Da-ha-s wars also, das Geheimnis war gelüftet, sie hatte es mir gezeigt und es war … o.k. Ich hatte zum Beispiel keinen Ekel empfunden. Ein bisschen hatte mich auch diese Vorstellung beunruhigt. Aber nein, da war nichts in dieser Richtung. Küssen ist ein gutes Gefühl. Dennoch war ich ein wenig aus dem Gleichgewicht. Was bedeutete mir das jetzt. Ich war nicht verliebt gewesen. Ich war zudem nicht der einzige gewesen. Ich glaube sogar, ich sah sie noch mit einem dritten Jungen knutschen. Doch das beunruhigte mich am wenigsten. Ich hatte geküsst und war geküsst worden. Nichts würde mehr so sein wie davor. Es ging weiter voran im Leben. die Party ging weiter, und alles war gut. Ich unterhielt mich sogar im Laufe des Abends einige Male mit unserer Gastgeberin. Auch tanzten wir noch einige Male in enger Umarmung, das was wir damals Klammerblues nannten. Und obwohl sie vorher nicht das Mädchen meiner Wahl gewesen war, entstand doch so etwas wie ein freundliche Sympathie füreinander und ich war bereit, sie in der folgenden Woche einmal alleine auf zu suchen. Als ich an diesem Karnevalssamstag wieder zurück in meinem Zimmer war, der Vater einer meiner Freunde hatte mich in seinem Auto mitgenommen, schlief ich recht bald mit einem Lächeln ein. So muss es gewesen sein.Jedenfalls fühlt sich diese Erinnerung genau so an.

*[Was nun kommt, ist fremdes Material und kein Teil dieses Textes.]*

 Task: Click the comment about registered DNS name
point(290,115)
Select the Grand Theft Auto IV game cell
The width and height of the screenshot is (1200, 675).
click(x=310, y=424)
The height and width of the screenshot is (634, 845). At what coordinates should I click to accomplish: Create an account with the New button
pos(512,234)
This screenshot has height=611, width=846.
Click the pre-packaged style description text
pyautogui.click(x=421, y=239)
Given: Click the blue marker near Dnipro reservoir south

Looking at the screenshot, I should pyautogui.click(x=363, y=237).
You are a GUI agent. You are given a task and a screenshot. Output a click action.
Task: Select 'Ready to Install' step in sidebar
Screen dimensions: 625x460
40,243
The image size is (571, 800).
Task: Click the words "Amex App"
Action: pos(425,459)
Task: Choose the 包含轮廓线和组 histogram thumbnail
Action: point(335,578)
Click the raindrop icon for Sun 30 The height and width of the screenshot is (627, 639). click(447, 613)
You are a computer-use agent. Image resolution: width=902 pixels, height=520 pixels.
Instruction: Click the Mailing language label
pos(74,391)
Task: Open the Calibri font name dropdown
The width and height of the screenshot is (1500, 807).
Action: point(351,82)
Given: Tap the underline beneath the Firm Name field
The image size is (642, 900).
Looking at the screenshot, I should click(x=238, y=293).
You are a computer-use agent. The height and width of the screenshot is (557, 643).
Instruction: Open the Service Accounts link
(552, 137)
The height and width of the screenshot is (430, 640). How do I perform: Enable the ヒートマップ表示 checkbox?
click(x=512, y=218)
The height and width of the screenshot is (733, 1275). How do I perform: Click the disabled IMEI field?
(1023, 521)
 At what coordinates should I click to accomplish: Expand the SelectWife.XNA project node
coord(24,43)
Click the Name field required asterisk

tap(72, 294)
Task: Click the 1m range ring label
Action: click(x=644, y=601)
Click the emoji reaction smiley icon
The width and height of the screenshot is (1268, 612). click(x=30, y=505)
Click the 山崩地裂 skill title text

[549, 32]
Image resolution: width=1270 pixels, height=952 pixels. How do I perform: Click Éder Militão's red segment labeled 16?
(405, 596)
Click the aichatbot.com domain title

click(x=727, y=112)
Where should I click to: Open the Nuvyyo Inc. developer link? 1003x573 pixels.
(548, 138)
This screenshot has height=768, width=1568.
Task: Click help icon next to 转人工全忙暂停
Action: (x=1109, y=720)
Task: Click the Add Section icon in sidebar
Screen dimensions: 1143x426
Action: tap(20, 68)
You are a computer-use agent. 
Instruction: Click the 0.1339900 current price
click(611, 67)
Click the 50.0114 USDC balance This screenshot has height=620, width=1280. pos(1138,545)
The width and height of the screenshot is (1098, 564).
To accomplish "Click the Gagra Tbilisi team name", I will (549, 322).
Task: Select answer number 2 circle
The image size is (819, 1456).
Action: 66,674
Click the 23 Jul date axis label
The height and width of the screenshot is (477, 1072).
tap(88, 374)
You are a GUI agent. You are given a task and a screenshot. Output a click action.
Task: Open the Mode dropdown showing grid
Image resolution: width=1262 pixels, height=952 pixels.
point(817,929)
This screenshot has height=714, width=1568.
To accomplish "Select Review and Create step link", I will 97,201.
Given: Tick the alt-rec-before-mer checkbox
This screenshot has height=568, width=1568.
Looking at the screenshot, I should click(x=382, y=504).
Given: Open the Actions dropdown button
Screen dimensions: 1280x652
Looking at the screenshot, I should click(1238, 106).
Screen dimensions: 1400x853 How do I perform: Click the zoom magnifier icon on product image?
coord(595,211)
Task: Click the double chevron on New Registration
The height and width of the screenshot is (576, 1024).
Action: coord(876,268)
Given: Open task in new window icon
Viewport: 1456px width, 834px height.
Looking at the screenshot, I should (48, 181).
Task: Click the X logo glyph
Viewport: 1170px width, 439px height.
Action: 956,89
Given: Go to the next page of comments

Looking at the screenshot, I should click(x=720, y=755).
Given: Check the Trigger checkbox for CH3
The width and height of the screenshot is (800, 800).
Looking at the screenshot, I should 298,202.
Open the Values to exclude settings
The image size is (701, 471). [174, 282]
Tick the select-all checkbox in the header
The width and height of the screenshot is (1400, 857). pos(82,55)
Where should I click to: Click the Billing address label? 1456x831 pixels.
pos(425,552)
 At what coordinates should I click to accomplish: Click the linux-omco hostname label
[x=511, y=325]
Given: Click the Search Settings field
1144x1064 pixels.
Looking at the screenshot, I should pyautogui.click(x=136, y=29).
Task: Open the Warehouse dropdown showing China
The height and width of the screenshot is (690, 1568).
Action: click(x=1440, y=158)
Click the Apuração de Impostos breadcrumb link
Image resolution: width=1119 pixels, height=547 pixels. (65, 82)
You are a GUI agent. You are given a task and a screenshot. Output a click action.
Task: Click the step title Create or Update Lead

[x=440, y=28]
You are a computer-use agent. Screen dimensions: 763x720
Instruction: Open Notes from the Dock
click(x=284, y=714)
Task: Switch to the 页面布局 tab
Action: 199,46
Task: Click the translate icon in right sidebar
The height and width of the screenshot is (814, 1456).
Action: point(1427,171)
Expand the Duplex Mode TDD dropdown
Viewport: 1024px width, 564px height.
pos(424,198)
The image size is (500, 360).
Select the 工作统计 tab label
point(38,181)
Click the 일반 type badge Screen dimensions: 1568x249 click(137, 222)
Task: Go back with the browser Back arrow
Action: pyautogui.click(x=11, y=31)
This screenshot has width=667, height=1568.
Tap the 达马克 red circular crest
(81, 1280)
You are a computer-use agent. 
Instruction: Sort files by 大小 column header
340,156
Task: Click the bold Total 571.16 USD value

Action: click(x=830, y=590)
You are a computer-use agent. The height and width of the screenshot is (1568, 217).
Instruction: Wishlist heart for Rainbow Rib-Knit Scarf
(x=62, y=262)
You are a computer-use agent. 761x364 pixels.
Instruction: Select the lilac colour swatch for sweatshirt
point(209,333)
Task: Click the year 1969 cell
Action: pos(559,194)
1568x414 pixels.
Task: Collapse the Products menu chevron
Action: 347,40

Wir trafen uns noch ein paarmal , stellten aber bald fest, dass wir uns zwar mochten, aber keine tiefere Notwendigkeit für die Vertiefung dieses Gefühls verspürten. Dieser erste Kuss blieb ein kleines Monument auf meinem Weg ins Leben, aber wir, die wir geküsst hatten, wurden kein Paar, wurden keine Geschichte, aber blieben dieser eine schillernde Augenblick.